There are no arrangements between Oliver Press or any of its Nominees and any other person, pursuant to which any person is to be selected as such. There is no family relationship between persons nominated to become directors.
SECTION 16(a) BENEFICIAL OWNERSHIP REPORTING COMPLIANCE
To the knowledge of Oliver Press, there was no participant, as described in this Preliminary Proxy Statement, who, at any time during the fiscal year ended December 31, 2007, failed to file on a timely basis the reports required by Section 16(a) of the Securities Exchange Act of 1934, as amended, with respect to beneficial ownership of the Company’s securities during the most recent fiscal year.
ABSENCE OF APPRAISAL RIGHTS
Under Delaware law, you do not have appraisal rights in connection with our solicitation of proxies.
OTHER MATTERS AND ADDITIONAL INFORMATION
Other Matters
Other than those discussed above, Oliver Press is unaware of any other matters to be considered at the Annual Meeting. However, should other matters, which Oliver Press is not aware of a reasonable time before this solicitation, be brought before the Annual Meeting, the persons named as proxies on the enclosed WHITE proxy card will vote on such matters in their discretion.

RECORDED INFORMATION →
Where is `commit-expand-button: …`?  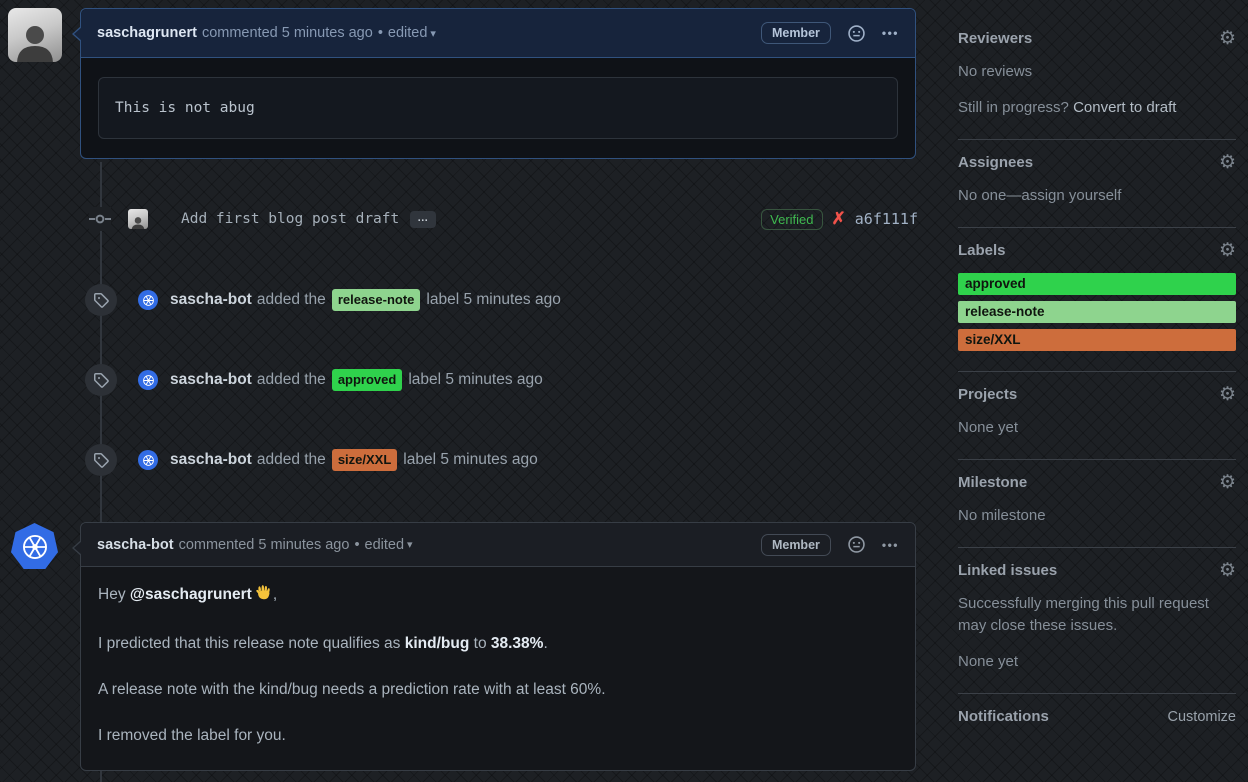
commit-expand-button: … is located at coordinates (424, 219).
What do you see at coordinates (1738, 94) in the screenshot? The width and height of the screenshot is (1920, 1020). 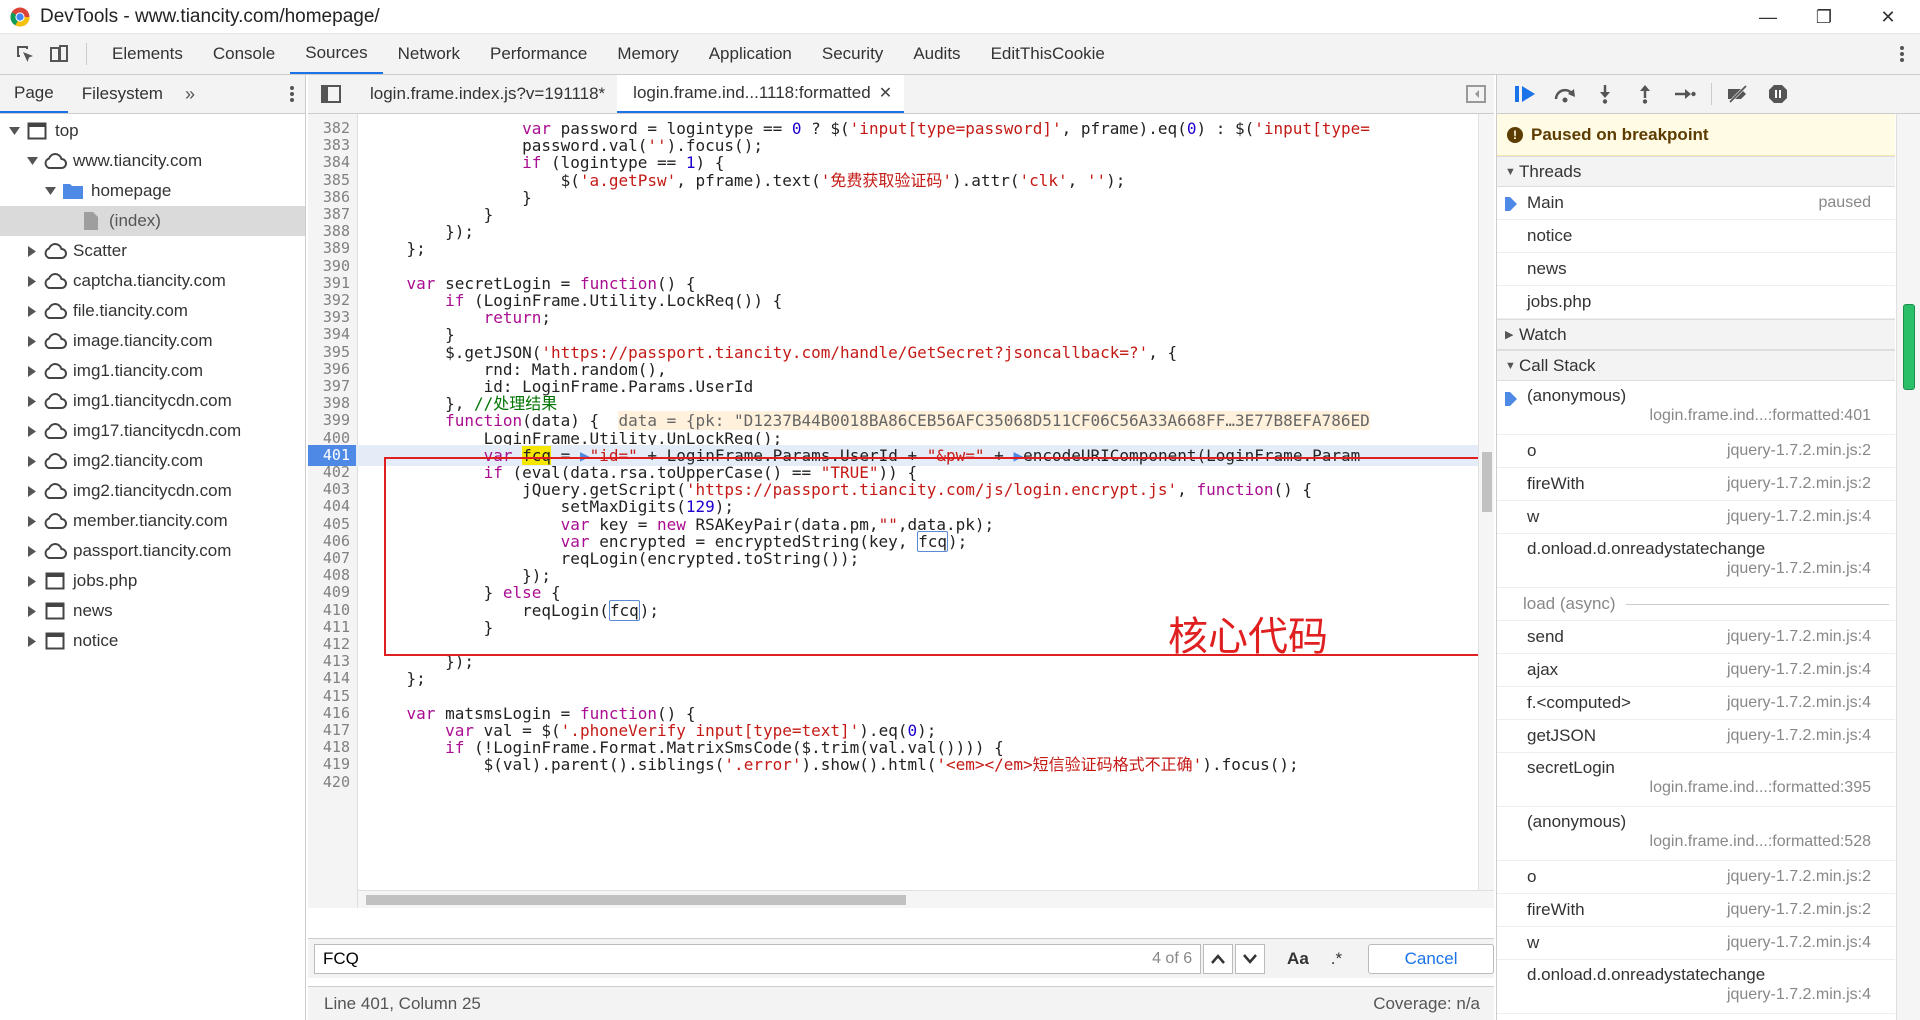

ASSIGNMENT 1 →
List every heading that appears in the proxy statement excerpt.
ASSIGNMENT 2 →
Answer these questions from the proxy statement excerpt.
(a) On what date did the fiscal year referred to in the Section 16(a) paragraph end?
(b) Under which state's law are there no appraisal rights in connection with the solicitation of proxies?
(c) What color is the enclosed proxy card?
ASSIGNMENT 3 →
Transcribe the proxy statement excerpt between "There are no" and "recent fiscal year.", inclusive.
The data that comes before this point isn't needed for what follows.

RESPONSE BOX 1 →
SECTION 16(a) BENEFICIAL OWNERSHIP REPORTING COMPLIANCE
ABSENCE OF APPRAISAL RIGHTS
OTHER MATTERS AND ADDITIONAL INFORMATION
Other Matters

RESPONSE BOX 2 →
(a) December 31, 2007
(b) Delaware
(c) White

RESPONSE BOX 3 →
There are no arrangements between Oliver Press or any of its Nominees and any other person, pursuant to which any person is to be selected as such. There is no family relationship between persons nominated to become directors.
SECTION 16(a) BENEFICIAL OWNERSHIP REPORTING COMPLIANCE
To the knowledge of Oliver Press, there was no participant, as described in this Preliminary Proxy Statement, who, at any time during the fiscal year ended December 31, 2007, failed to file on a timely basis the reports required by Section 16(a) of the Securities Exchange Act of 1934, as amended, with respect to beneficial ownership of the Company’s securities during the most recent fiscal year.